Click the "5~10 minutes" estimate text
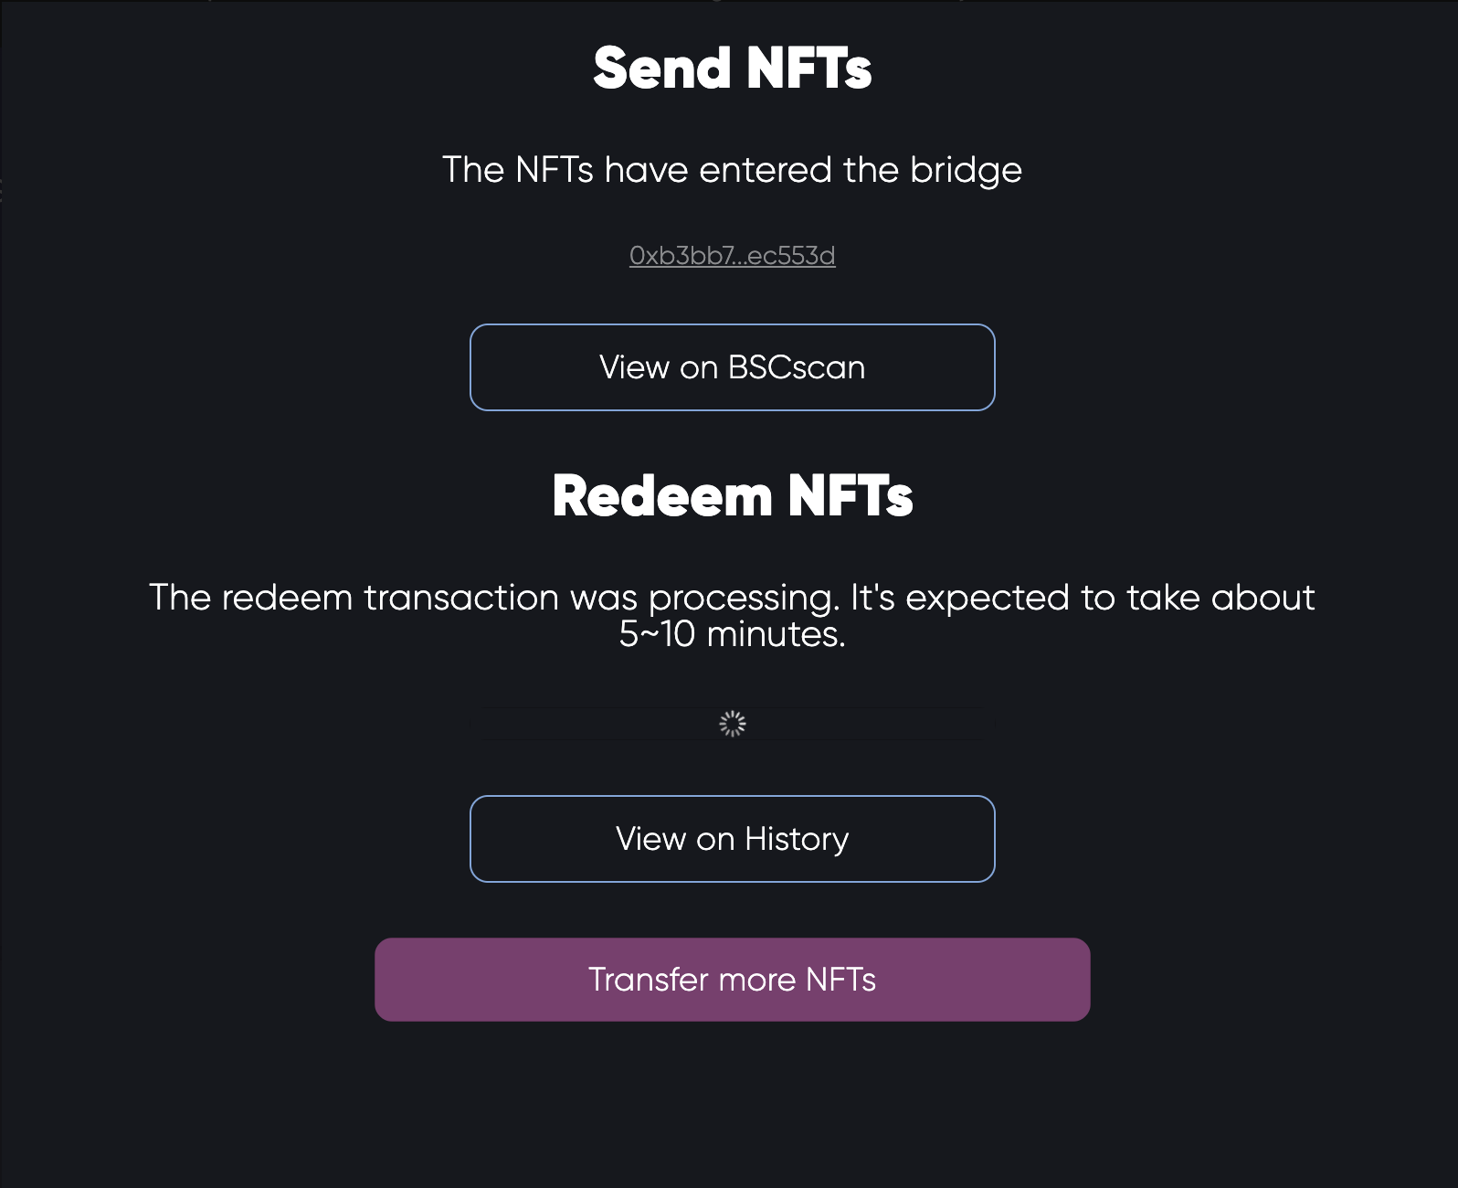Image resolution: width=1458 pixels, height=1188 pixels. (732, 634)
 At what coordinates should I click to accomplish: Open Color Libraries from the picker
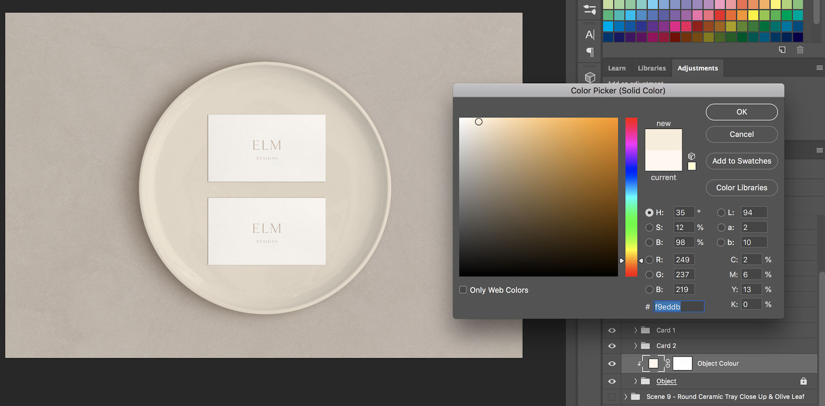pos(741,188)
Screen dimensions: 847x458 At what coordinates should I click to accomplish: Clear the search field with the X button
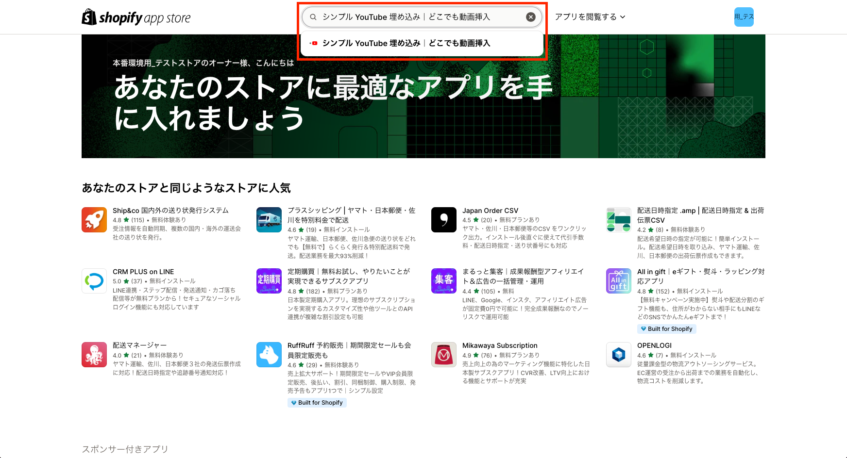point(531,16)

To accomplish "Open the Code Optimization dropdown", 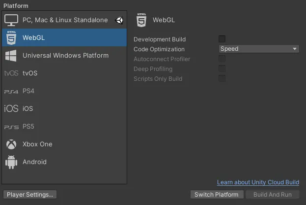I will (259, 49).
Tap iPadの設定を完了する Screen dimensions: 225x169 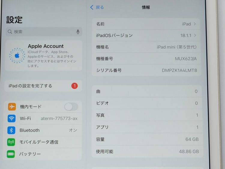[x=36, y=86]
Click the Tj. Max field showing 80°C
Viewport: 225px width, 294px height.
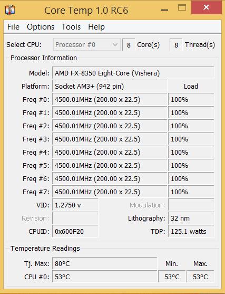(x=105, y=263)
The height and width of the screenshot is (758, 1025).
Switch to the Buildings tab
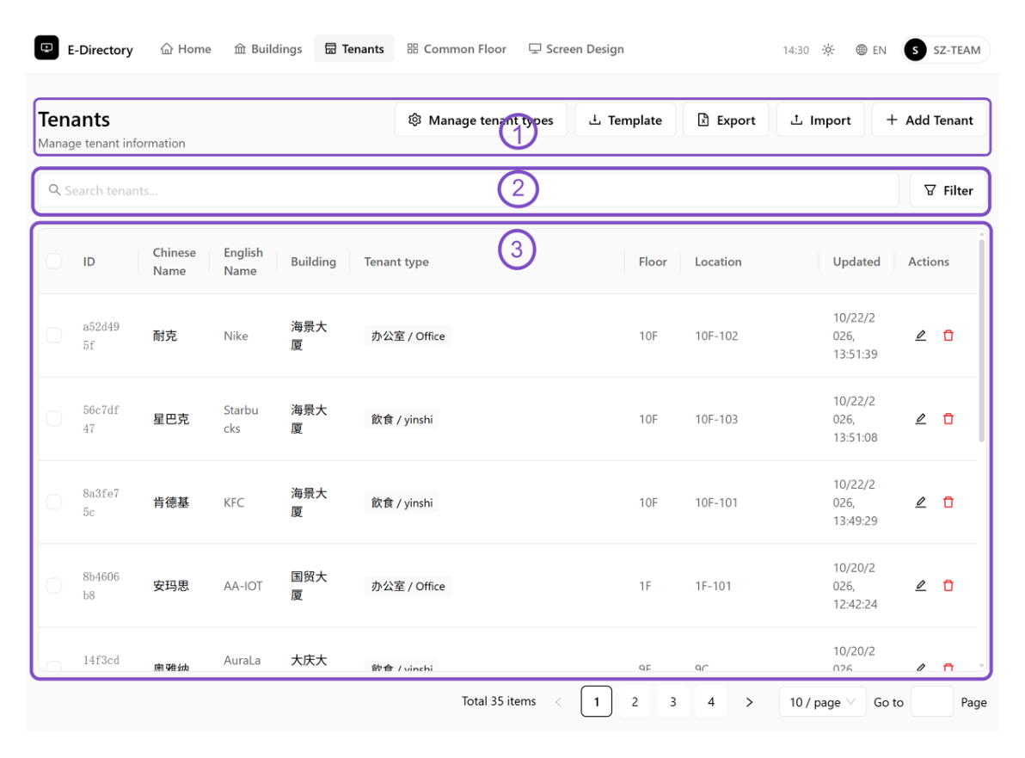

## What you have to do
Repeat the items word for word, from the first line through the line that contains "point(531,16)". Leave the pictures out of your answer.

## Solution for this exercise
Click the "5~10 minutes" estimate text
Image resolution: width=1458 pixels, height=1188 pixels. (732, 634)
 At what coordinates should I click to accomplish: Open Color Libraries from the picker
pos(741,188)
Screen dimensions: 847x458 At what coordinates should I click to accomplish: Clear the search field with the X button
point(531,16)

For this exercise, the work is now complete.